● **ABOUT THIS EXERCISE**:
Check each line of the entries below for the word "agent", and copy out the ones that have it.

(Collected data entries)
<<<<

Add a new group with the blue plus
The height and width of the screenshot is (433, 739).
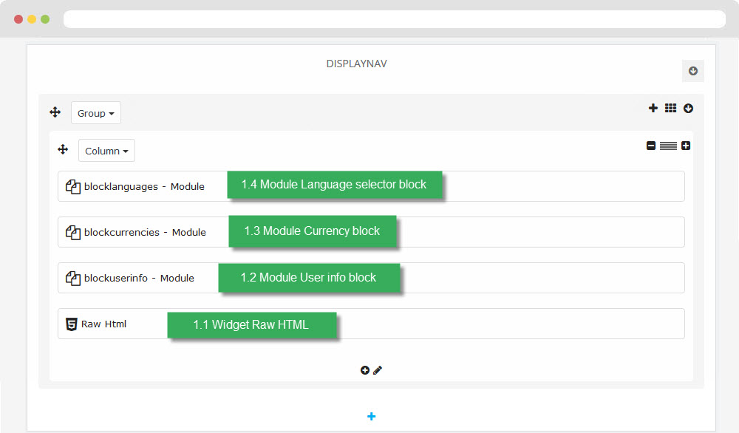(372, 417)
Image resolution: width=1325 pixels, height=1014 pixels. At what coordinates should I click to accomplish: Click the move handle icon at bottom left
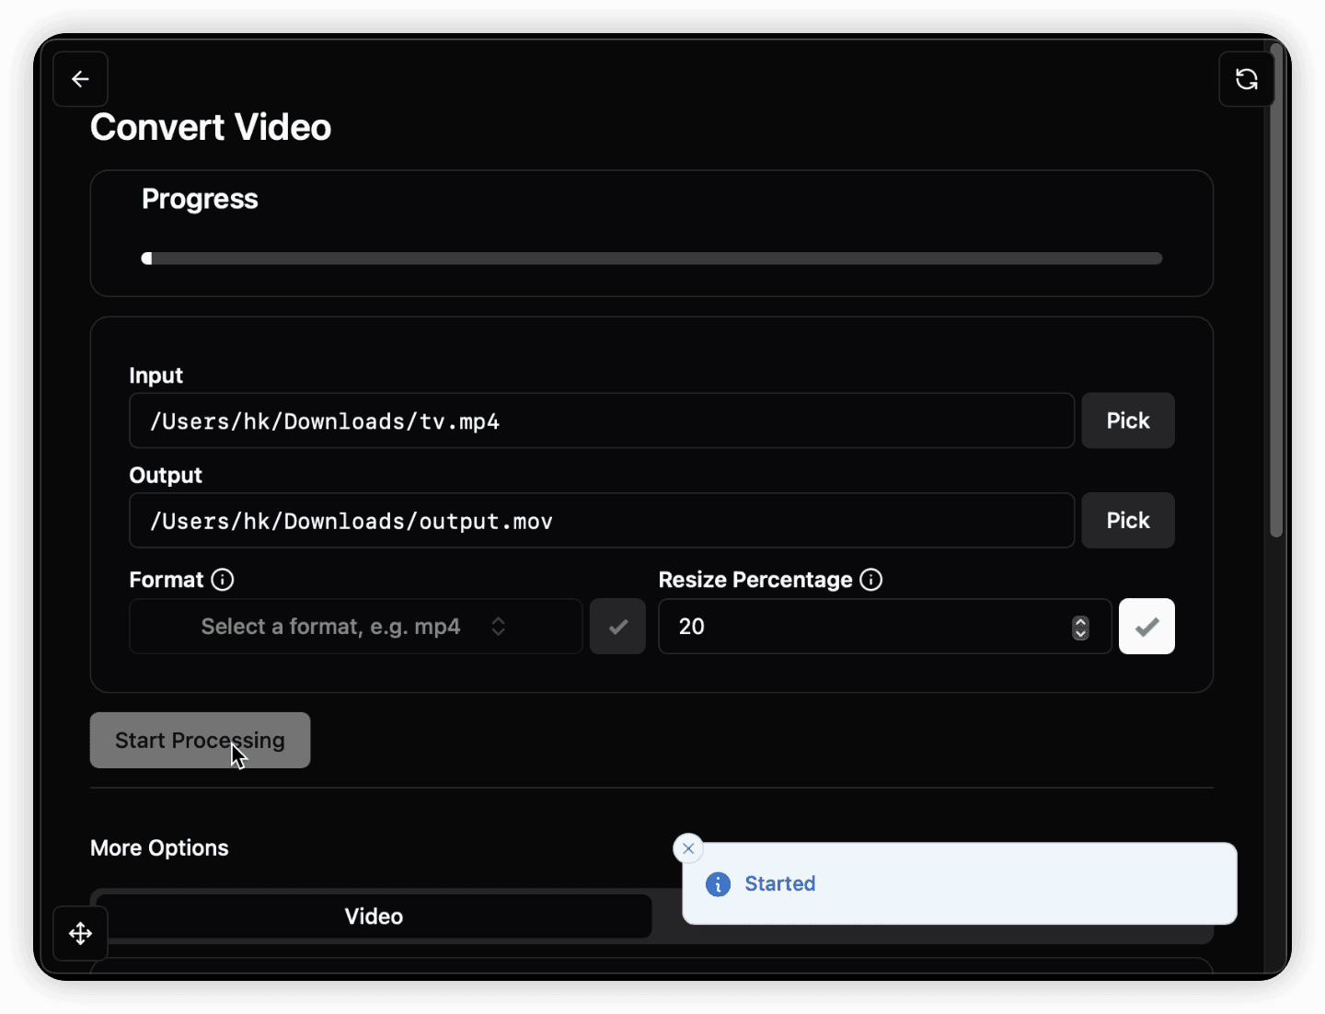[81, 933]
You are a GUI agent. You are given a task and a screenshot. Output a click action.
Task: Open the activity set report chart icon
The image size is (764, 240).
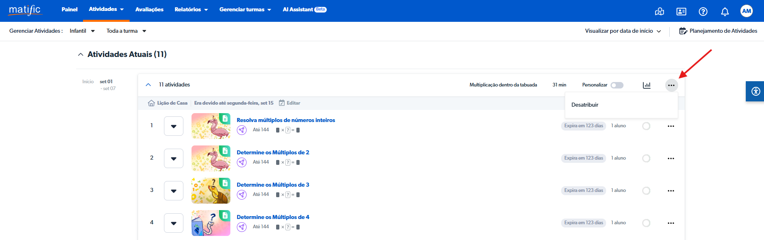pyautogui.click(x=647, y=85)
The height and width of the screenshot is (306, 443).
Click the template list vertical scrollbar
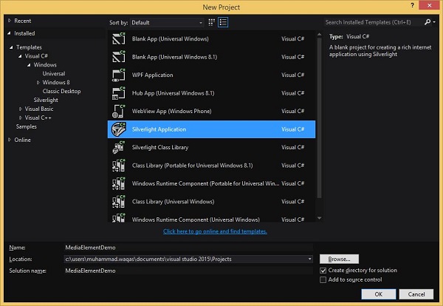(320, 111)
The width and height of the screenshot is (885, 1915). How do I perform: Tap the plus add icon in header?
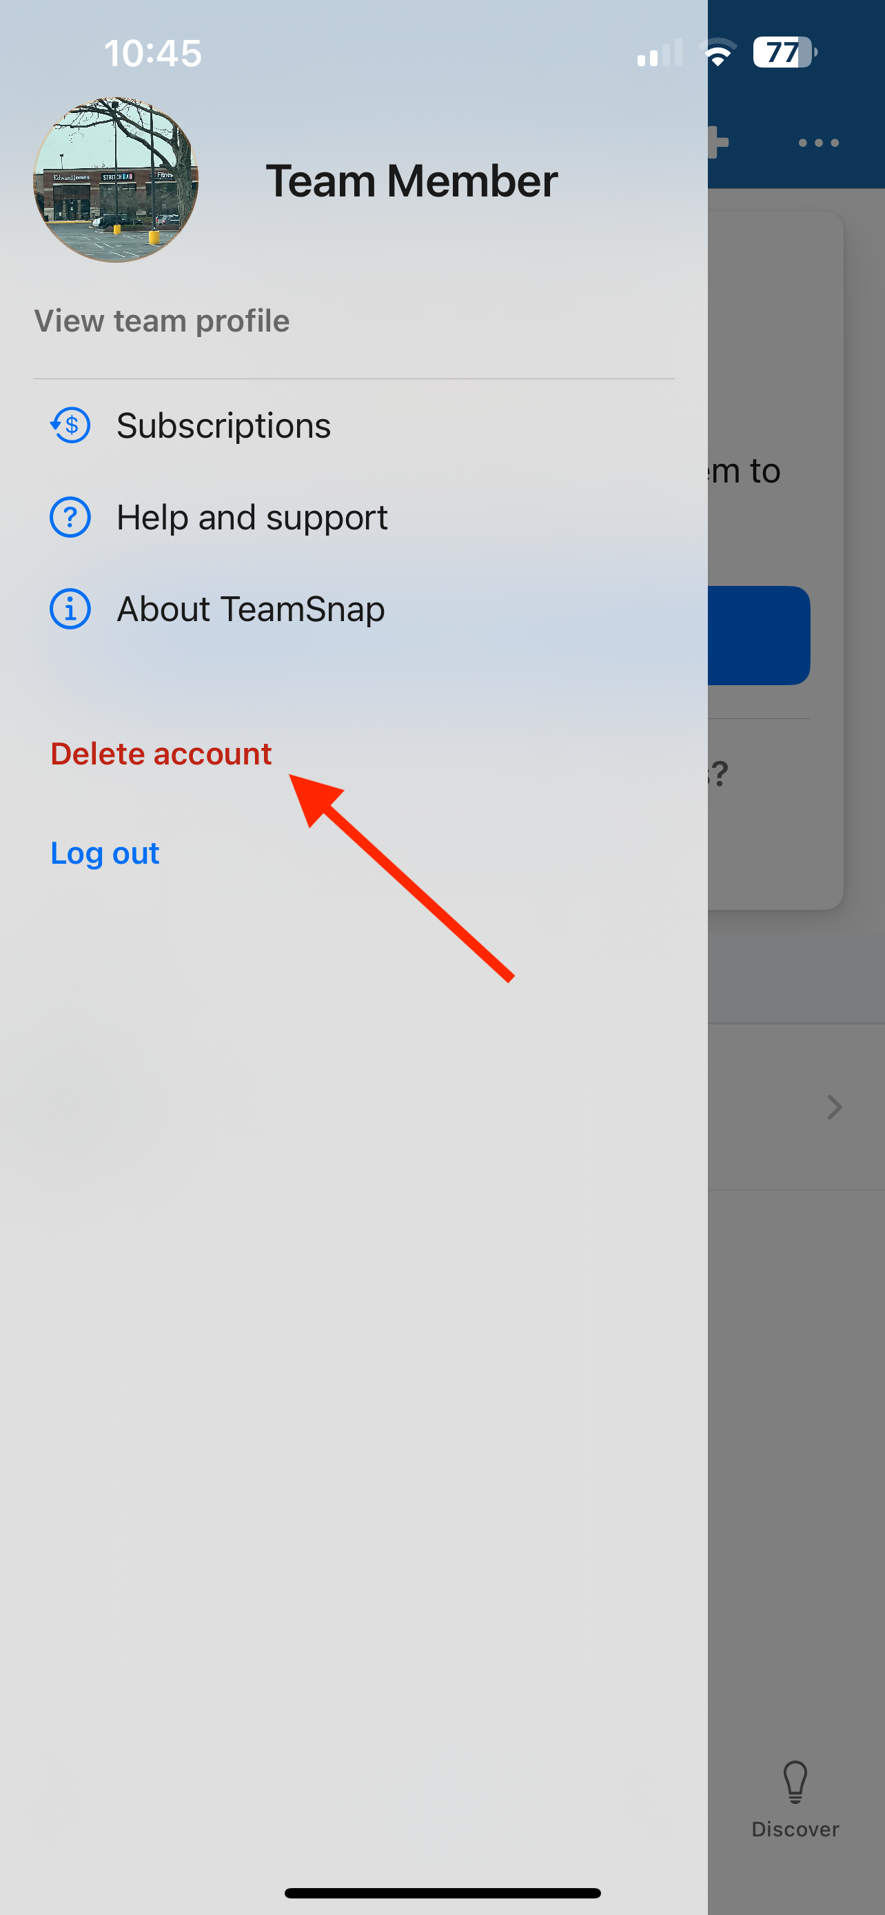(718, 142)
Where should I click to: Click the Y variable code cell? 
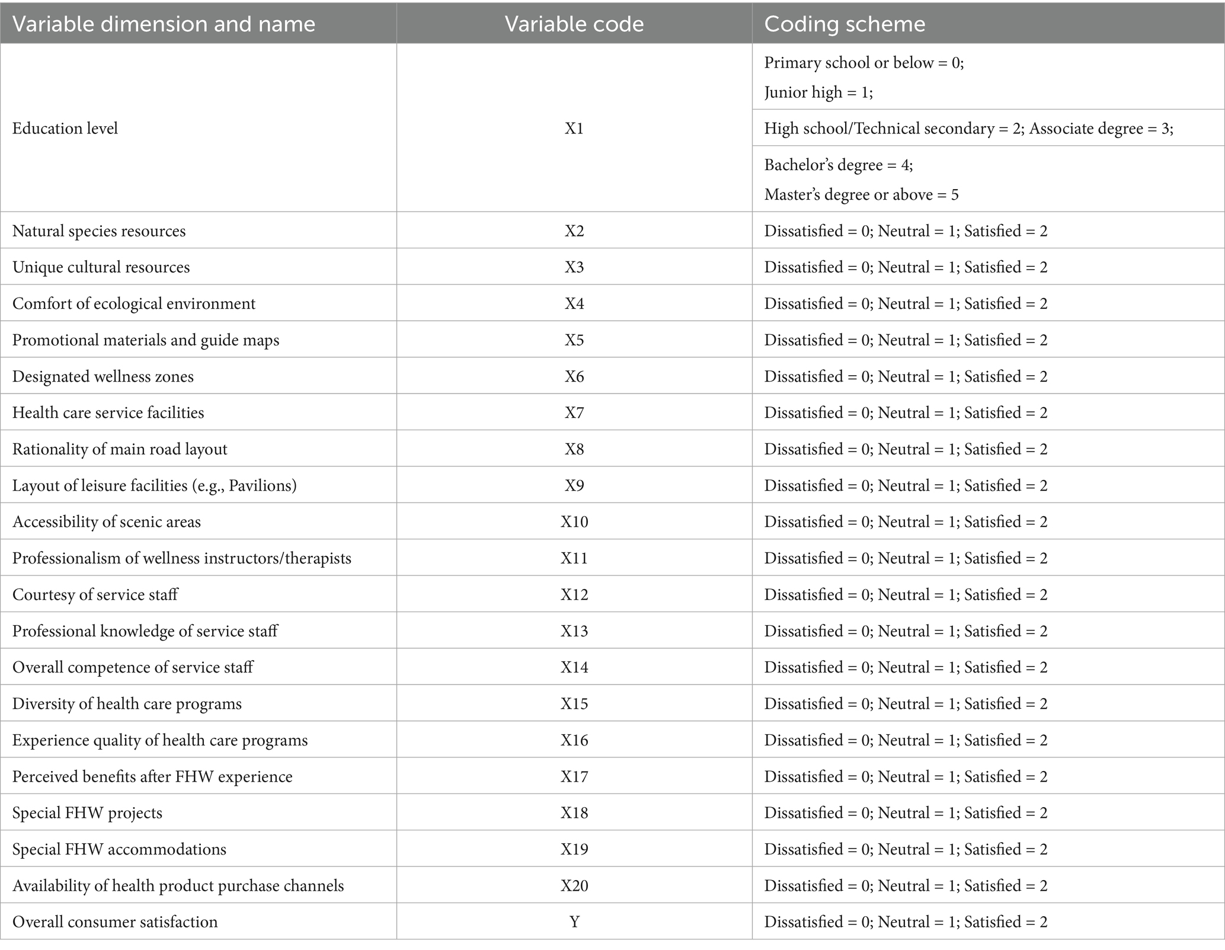tap(574, 922)
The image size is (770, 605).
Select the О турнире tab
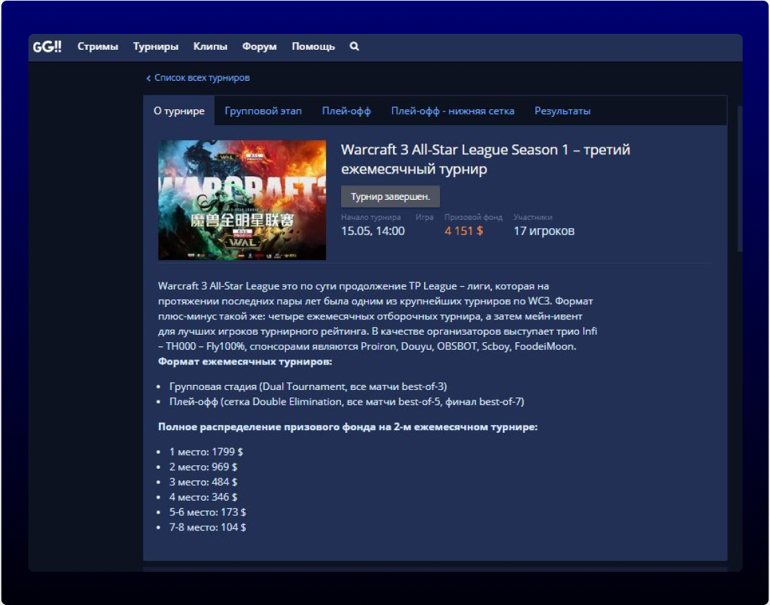coord(178,111)
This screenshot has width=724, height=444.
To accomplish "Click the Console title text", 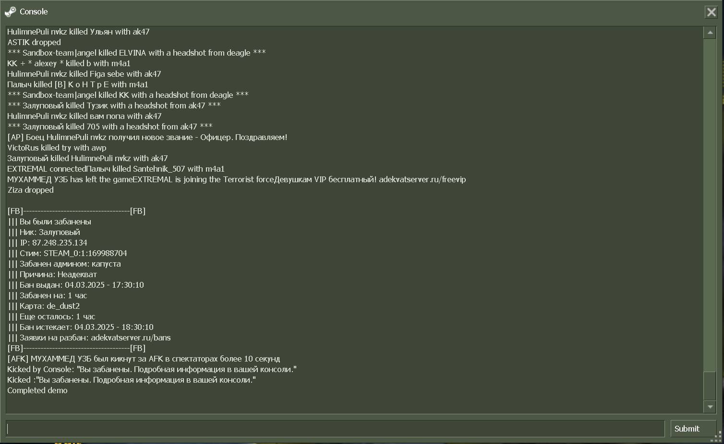I will pos(34,12).
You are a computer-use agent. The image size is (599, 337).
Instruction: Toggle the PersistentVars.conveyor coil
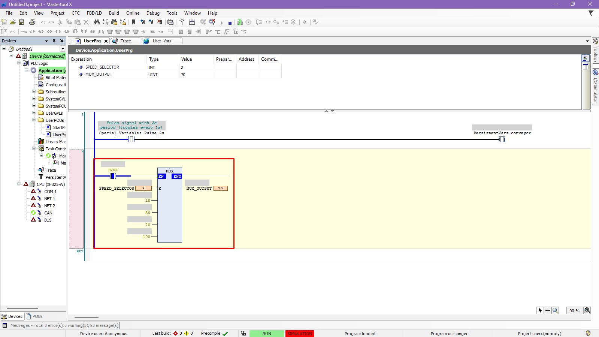[x=502, y=139]
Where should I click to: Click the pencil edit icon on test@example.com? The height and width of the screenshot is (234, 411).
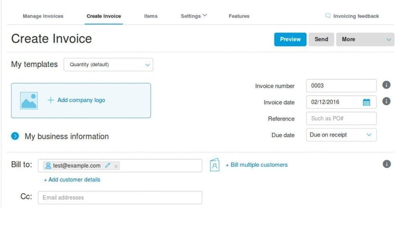pyautogui.click(x=107, y=165)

>>>>

● **OUTPUT FOR THIS EXERCISE**:
You are a GUI agent. You are given a task and a screenshot. Output a click action.
You are a computer-use agent. The image size is (599, 337).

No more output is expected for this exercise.